Satchmo: My Life in New Orleans (1954), Louis Armstrong
Louis Armstrong’s first book, Swing That Music from 1936 (which I have not read), was ghostwritten. This was not. It’s wonderful. It’s Louis Armstrong, talking about his life from his earliest memories until he had enough of a career as a trumpet player to leave New Orleans. One interesting section was his description of 1918, when everybody got the flu except for him, because he took a powerful physic.
Open Sky: Sonny Rollins and His World of Improvisation (2000), Eric Nisenson
A good, straightforward bio of Sonny Rollins, with a primary focus on his discography.
Children of Dune (1976), Frank Herbert
Of the first three Dune books this has the most of an “oh, wow, far out, man” factor, but unfortunately there are also seriously long stretches of dull prose and people just talk talk talking at one another. Mixed bag. I intend to continue with more of the series, though.
Betraying Spinoza: The Renegade Jew Who Gave Us Modernity (2006), Rebecca Newberger Goldstein
This is strongest when it is Goldstein talking about Spinoza through the lens of her own life. The stuff about Spinoza’s actual ideas kinda flew over my head. I don’t really know what that guy is talking about. I’m sure he’s very smart. Anyway, this never becomes a straight biography, because not all that much is known about the dude. Descriptions of the Portuguese Jews living in Holland at the time, however, are fascinating.

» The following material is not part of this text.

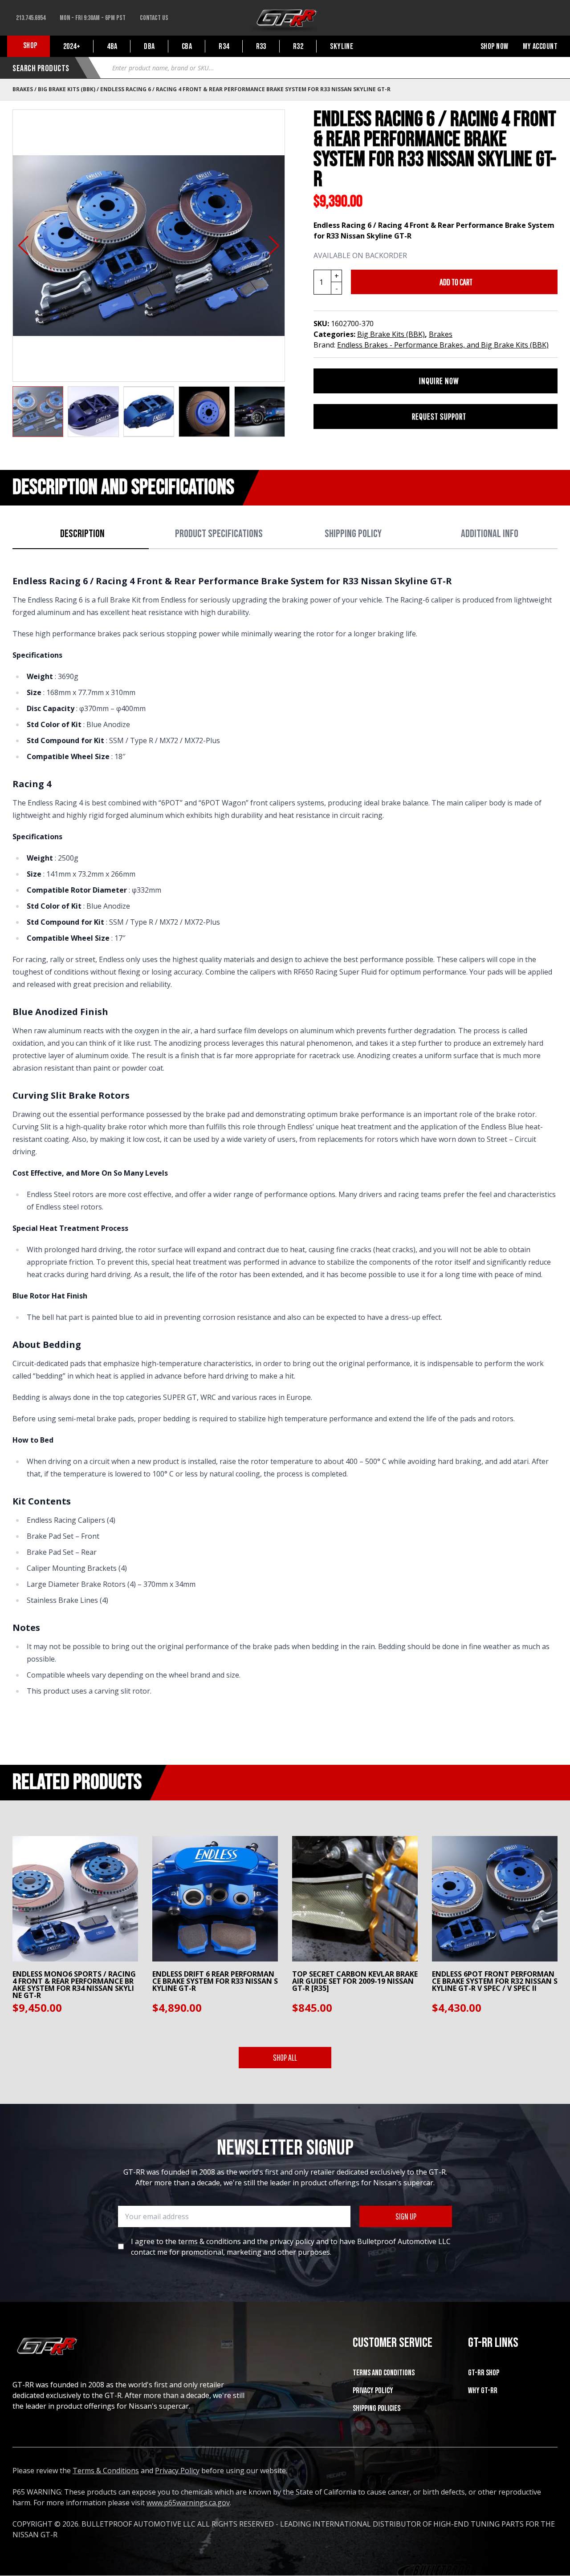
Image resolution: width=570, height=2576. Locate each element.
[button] (23, 245)
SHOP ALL (285, 2057)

Through Music to The Self: How to Appreciate and Experience Music Anew (1978), Peter Michael Hamel
This is an out-of-print British publication of a translated German book that, by today’s standards, would be considered xenophobic as hell, but had good intentions for its time. Part of it is just a history of “world music,” but it also gets into music theory and, for long stretches, dated New Age gobbledygook. I found this far more interesting as a time capsule object than anything else.